Chopped BBQ tofu salad! With hunks of saucy baked tofu, crisp veggies and a homemade dairy-free BBQ ranch dressing!
I think I’ve been to a California Pizza Kitchen like six times in my life.
While my hometown had its share of fast-food and restaurant chains, getting a California Pizza Kitchen my senior year of high school was a really big deal. California! In Virginia! This was before avocado was trendy and way before I started eating my body weight in tofu.
So, CPK. In Virginia. Which happened to be situated smack-dab in the middle of a brand new fancy mall. Food and fashion, it was like all my 18-year old dreams coming true at once.
As a family of four women, that mall became our favorite thing to do on the weekends. Window shop til we dropped, bonding over our newfound love for H&M, and ‘can we please buy everything in the store?!’ at Crate and Barrel. (Of course now I ask BL the same thing)
While we had a lot of new restaurants to choose from, I fondly remember begging to eat at CPK. Sigh, even then I was an East Coast kid trying to be a West Coast one, $12 personal pizzas be damned.
CPK was where I first fell in love with the chopped BBQ chicken salad and while I’ve only enjoyed it a few times, the unexpected pairing of bbq chicken, avocado, and tangy ranch dressing was a heavenly-sensory overload for my southern-born high school palate.
Over the years I’ve tweaked and mastered my own version, subbing chewy bbq tofu in place of the chicken and lightening up the dressing. Gone are any crunchy add ins, subbing in more nutrient-rich vegetables and high-protein black beans.
If the concept of bbq tofu bothers you… lemme explain. Tofu is one of those things that if done right, is phenomenal. If done wrong, well… I’d still eat it but I’m not gonna write a blog post about it. Since I’d like to think of myself as a tofu connoisseur, please enjoy my tried and true tips for mastering baked tofu.
1. Start with extra-firm tofu. The package should look like this. You are welcome to try it with firm tofu, but I prefer the extra-firm kind for baking. I know that some brands are coming out with high-protein tofu (Trader Joe’s sells one), but I’m not a fan, especially for baked tofu.

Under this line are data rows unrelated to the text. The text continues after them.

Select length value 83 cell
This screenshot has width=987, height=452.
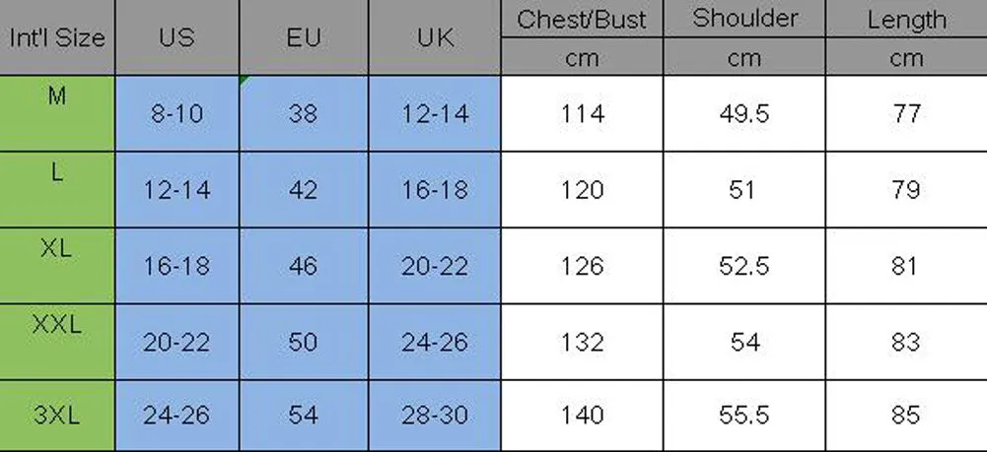click(x=906, y=342)
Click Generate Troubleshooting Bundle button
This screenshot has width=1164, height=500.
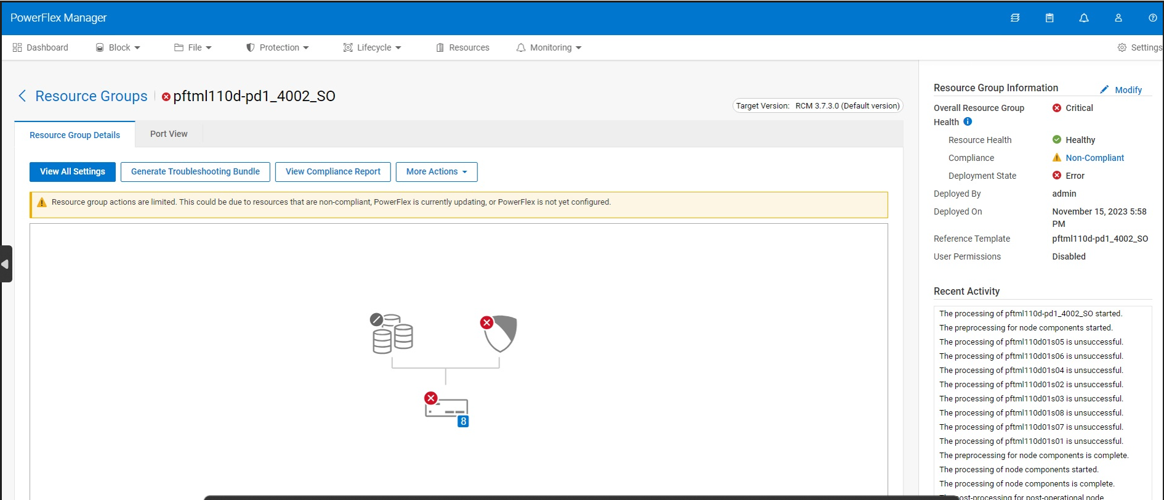tap(195, 171)
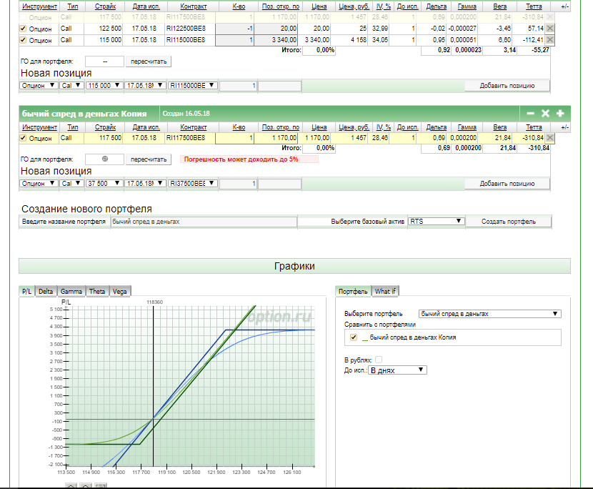Image resolution: width=593 pixels, height=489 pixels.
Task: Click the ГО calculation icon in the Копия portfolio
Action: (x=104, y=159)
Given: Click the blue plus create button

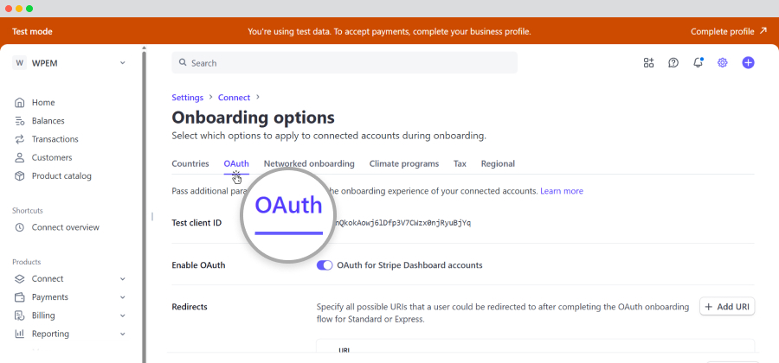Looking at the screenshot, I should coord(749,63).
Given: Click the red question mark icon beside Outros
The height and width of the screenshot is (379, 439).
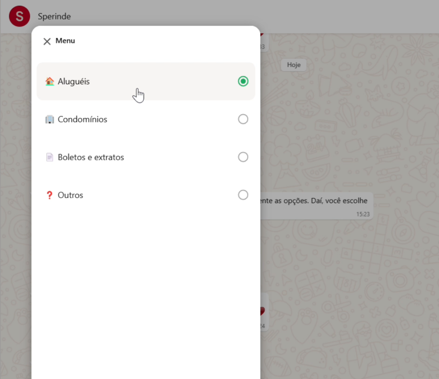Looking at the screenshot, I should tap(49, 195).
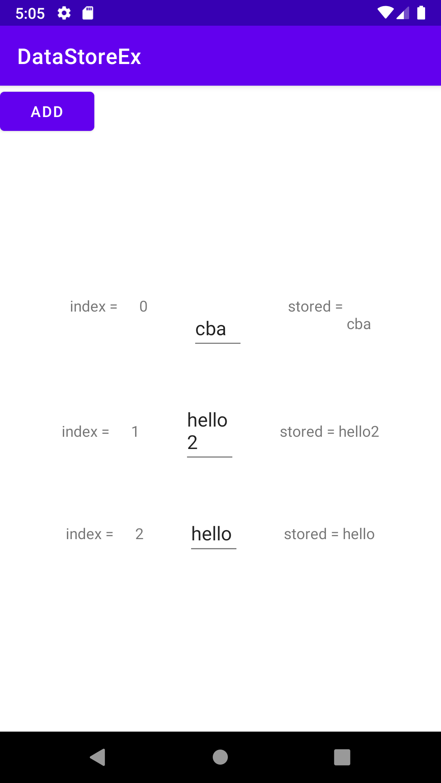The height and width of the screenshot is (783, 441).
Task: Tap the clock showing 5:05
Action: (30, 13)
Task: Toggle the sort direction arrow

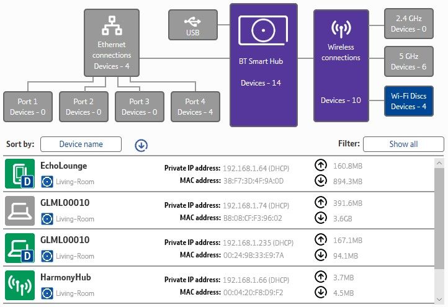Action: 141,145
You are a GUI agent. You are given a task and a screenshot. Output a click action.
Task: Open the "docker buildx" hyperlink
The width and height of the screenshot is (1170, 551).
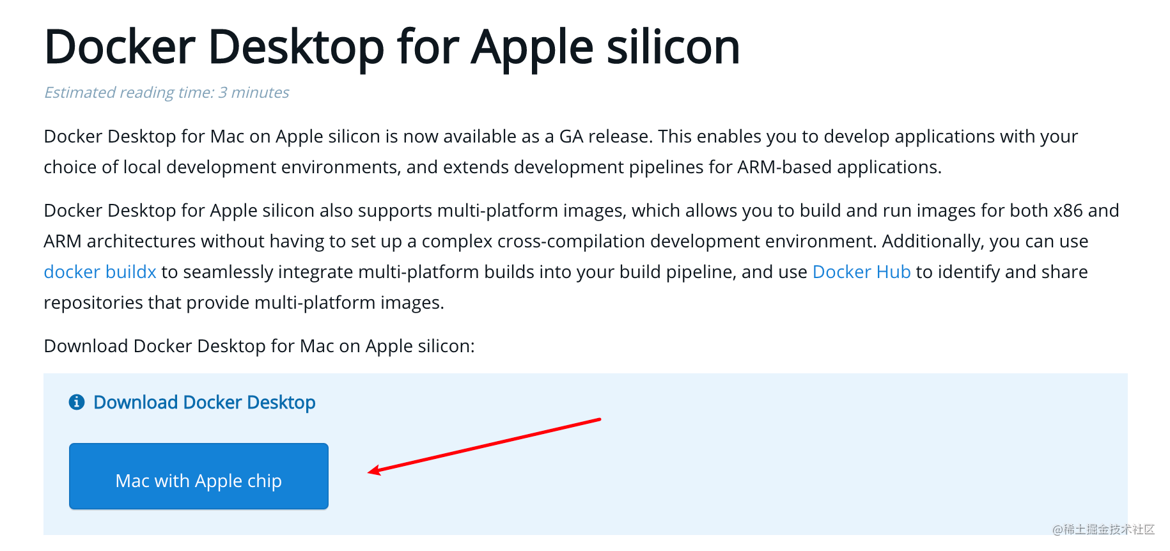pyautogui.click(x=99, y=272)

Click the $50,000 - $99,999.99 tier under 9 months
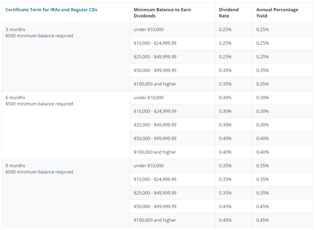155,206
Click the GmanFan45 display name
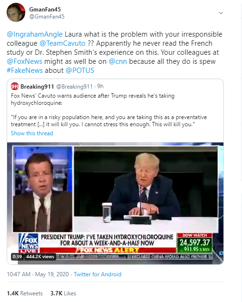Image resolution: width=242 pixels, height=302 pixels. coord(45,9)
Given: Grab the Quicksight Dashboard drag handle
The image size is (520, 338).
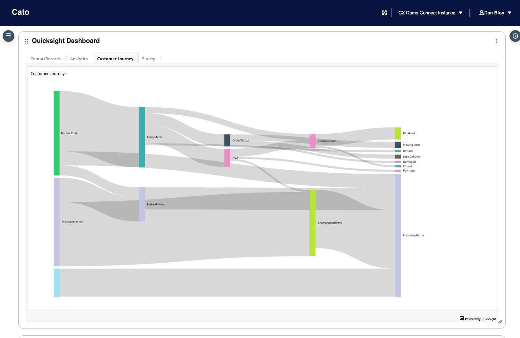Looking at the screenshot, I should (27, 41).
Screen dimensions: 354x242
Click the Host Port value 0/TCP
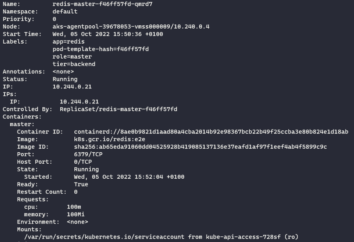point(83,162)
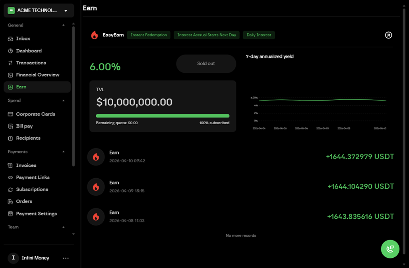Click the TVL green progress bar

[x=163, y=116]
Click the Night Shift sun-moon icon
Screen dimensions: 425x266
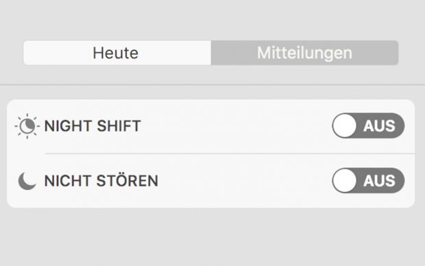pos(27,126)
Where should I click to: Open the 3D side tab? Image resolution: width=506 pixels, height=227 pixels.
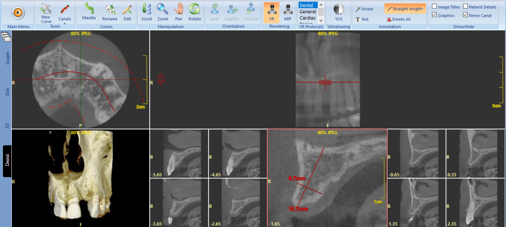pyautogui.click(x=7, y=126)
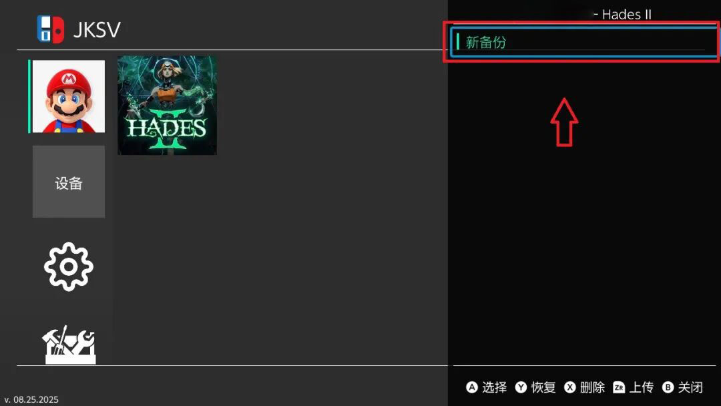Click the 上传 upload label

click(x=641, y=387)
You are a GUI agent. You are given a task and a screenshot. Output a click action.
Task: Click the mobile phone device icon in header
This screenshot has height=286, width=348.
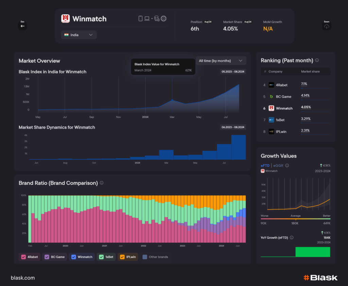click(141, 18)
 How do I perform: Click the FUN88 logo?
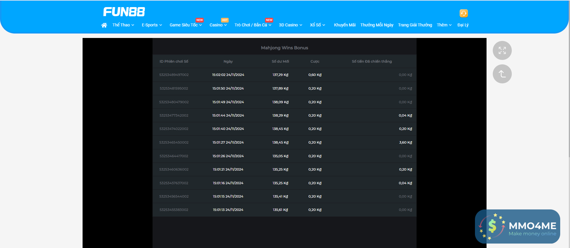point(124,12)
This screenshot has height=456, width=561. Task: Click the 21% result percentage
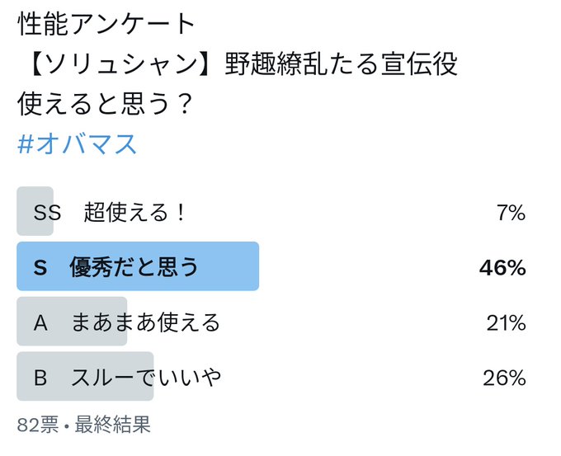[506, 322]
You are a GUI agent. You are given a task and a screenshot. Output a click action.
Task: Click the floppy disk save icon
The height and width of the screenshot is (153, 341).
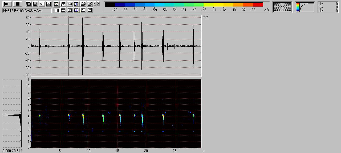point(35,4)
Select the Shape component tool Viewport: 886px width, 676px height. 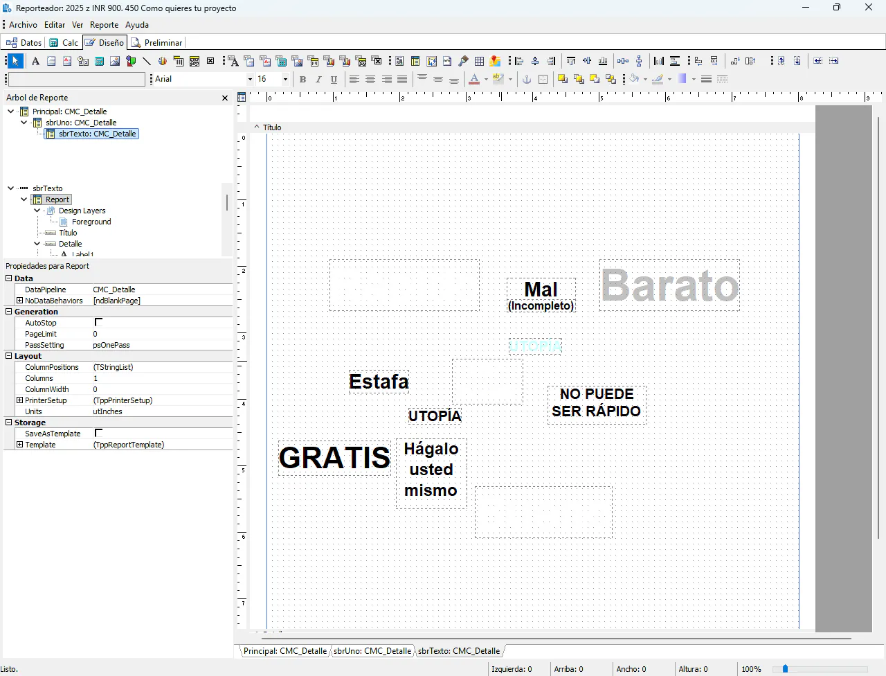(131, 61)

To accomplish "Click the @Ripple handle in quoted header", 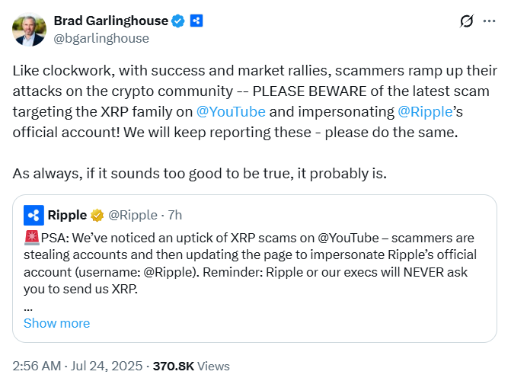I will tap(133, 215).
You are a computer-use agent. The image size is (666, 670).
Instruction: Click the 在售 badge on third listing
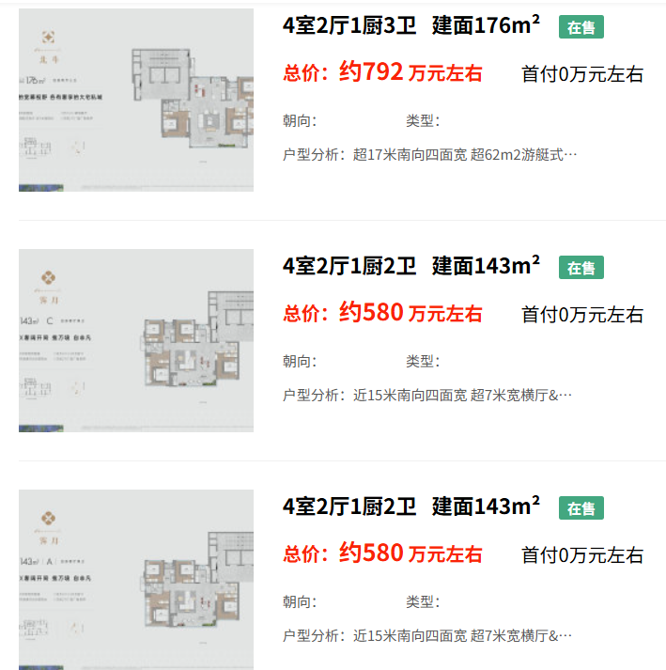coord(581,508)
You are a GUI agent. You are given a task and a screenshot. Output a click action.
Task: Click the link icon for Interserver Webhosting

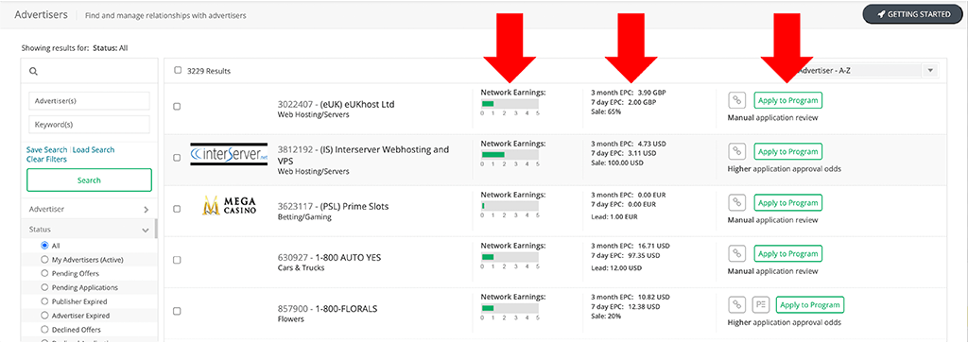click(x=736, y=152)
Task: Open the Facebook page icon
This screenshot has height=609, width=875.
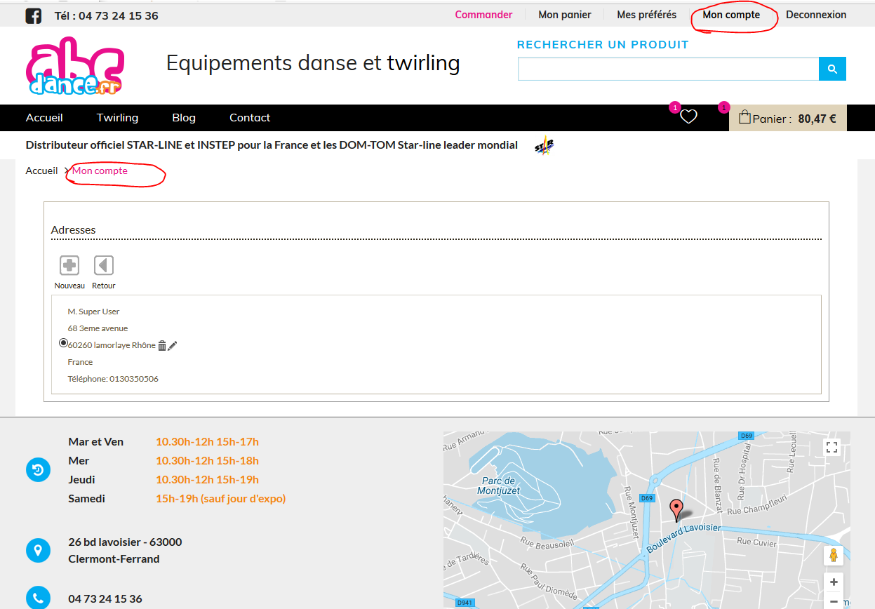Action: 33,15
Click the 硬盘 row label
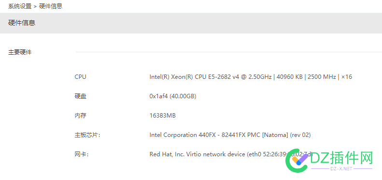The height and width of the screenshot is (180, 382). click(x=80, y=96)
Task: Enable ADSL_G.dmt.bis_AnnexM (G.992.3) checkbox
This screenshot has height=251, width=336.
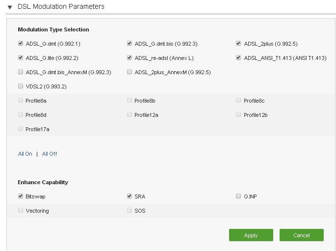Action: pos(21,72)
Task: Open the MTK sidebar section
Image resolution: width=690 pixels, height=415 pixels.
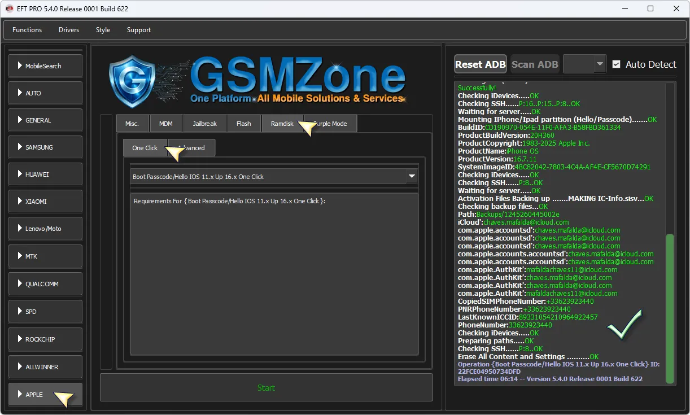Action: pyautogui.click(x=45, y=256)
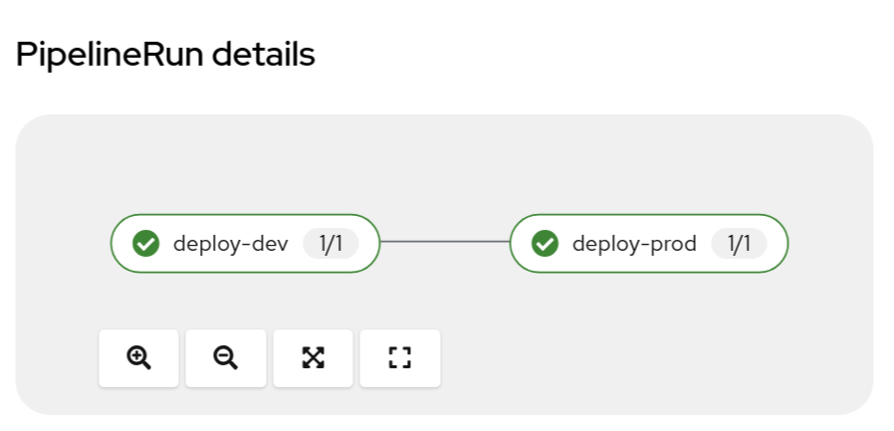This screenshot has width=894, height=431.
Task: Click the word "PipelineRun" in the heading
Action: 93,56
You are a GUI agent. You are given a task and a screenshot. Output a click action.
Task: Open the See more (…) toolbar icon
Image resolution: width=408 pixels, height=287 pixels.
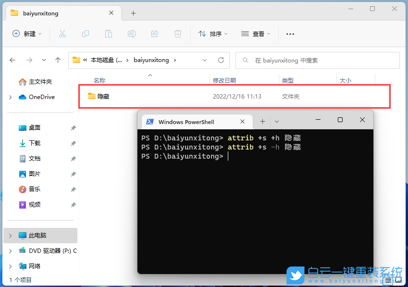(x=290, y=34)
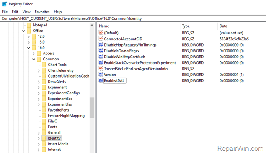Click the Registry Editor app icon
266x153 pixels.
pyautogui.click(x=5, y=4)
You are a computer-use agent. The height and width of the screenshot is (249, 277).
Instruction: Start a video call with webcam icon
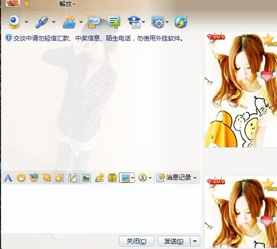14,22
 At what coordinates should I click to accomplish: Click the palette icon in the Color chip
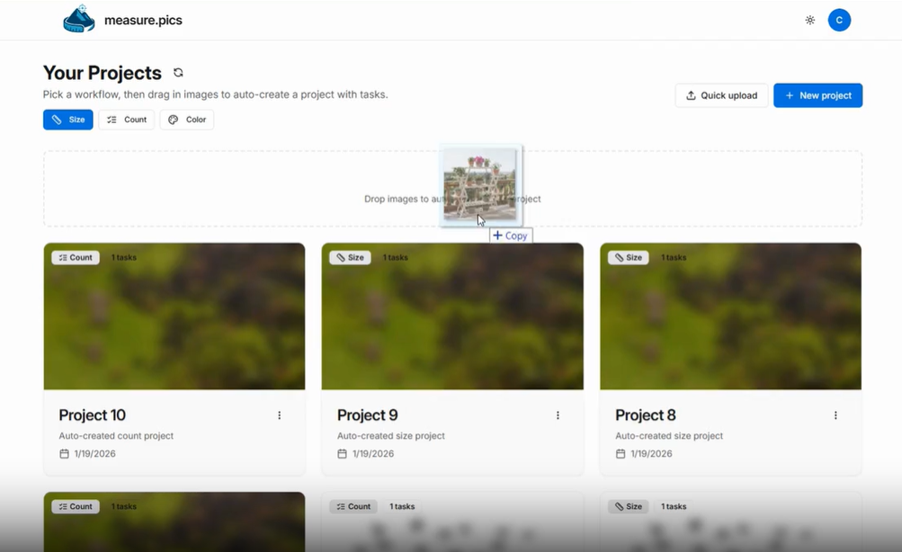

2. Press it. You need to get the water out of the tofu so it can absorb the marinade- in this case BBQ sauce. If you are pressing tofu often, I think it’s worth it to purchase a handy-dandy tofu press to make life easier. You can always do the paper towel and cast-iron pan method: wrap tofu in paper towels and set a heavy item on top. I like to place a few canned goods on top of the cast iron pan for balance.
3. Marinade! Now that your tofu is pressed, it’s ready to soak up all the juices! We’ll be using a BBQ sauce for this one. I usually press my tofu first thing and marinade it while I am prepping the rest of the ingredients or cleaning the house. Um, or facebooking. By the time I’m ready to eat- the tofu is ready to go! I hope that doesn’t seem like too many steps. I don’t think it takes any longer than other forms of protein!
4. Bake it! Remove the tofu, place on a baking sheet and cook for 25-30 minutes, flipping once.
You are going to love this salad! It’s
Colorful!4 servings of vegetables in every bowl!
Plus this beauty contains 20g of protein per serving. Because, plants have protein! Beans + Tofu = quite the satiating lunch!
- 8 cups chopped lettuce- I used butter lettuce here but any lettuce combo will work.
- 4 medium tomatoes, chopped
- 2 avocados, chopped
- 1 can black beans, drained and rinsed
- 1 cup corn
- 2 cups shredded carrots
- 1 16 oz. package tofu, drained and pressed as described above
- 1 cup BBQ sauce, DIVIDED
- ½ cup mayo ( vegan mayo for dairy-free option)
- ¼ cup soymilk
- ⅛ cup chopped parsley
- 1 tsp. garlic powder
- Chop the pressed tofu into cubes. Place in a bowl and cover with ½ cup BBQ sauce. Toss to evenly coat. Marinade for at least 20 minutes.
- Make the dressing: whisk together the mayo, soymilk, chopped parsley, garlic powder, 3 tbsp. BBQ sauce and pinch salt/pepper.
- Preheat the oven to 400 degrees F. Remove the tofu cubes and place on a lightly greased baking sheet. Bake for 15 minutes. Remove, flip cubs and lightly brush with remaining BBQ sauce- you might not use it all. Place back in oven and cook for another 10-15 minutes.
- Assemble the salads: Either place all ingredients in a large bowl and toss together. Or, to serve individual salads (like photographed) place 2 cups lettuce, ½ avocado, ½ cup shredded carrots, ⅓ cup black beans, ¼ cup corn and 1 chopped tomato on each plate. Serve with ¼ of the tofu and drizzle with BBQ-ranch dressing.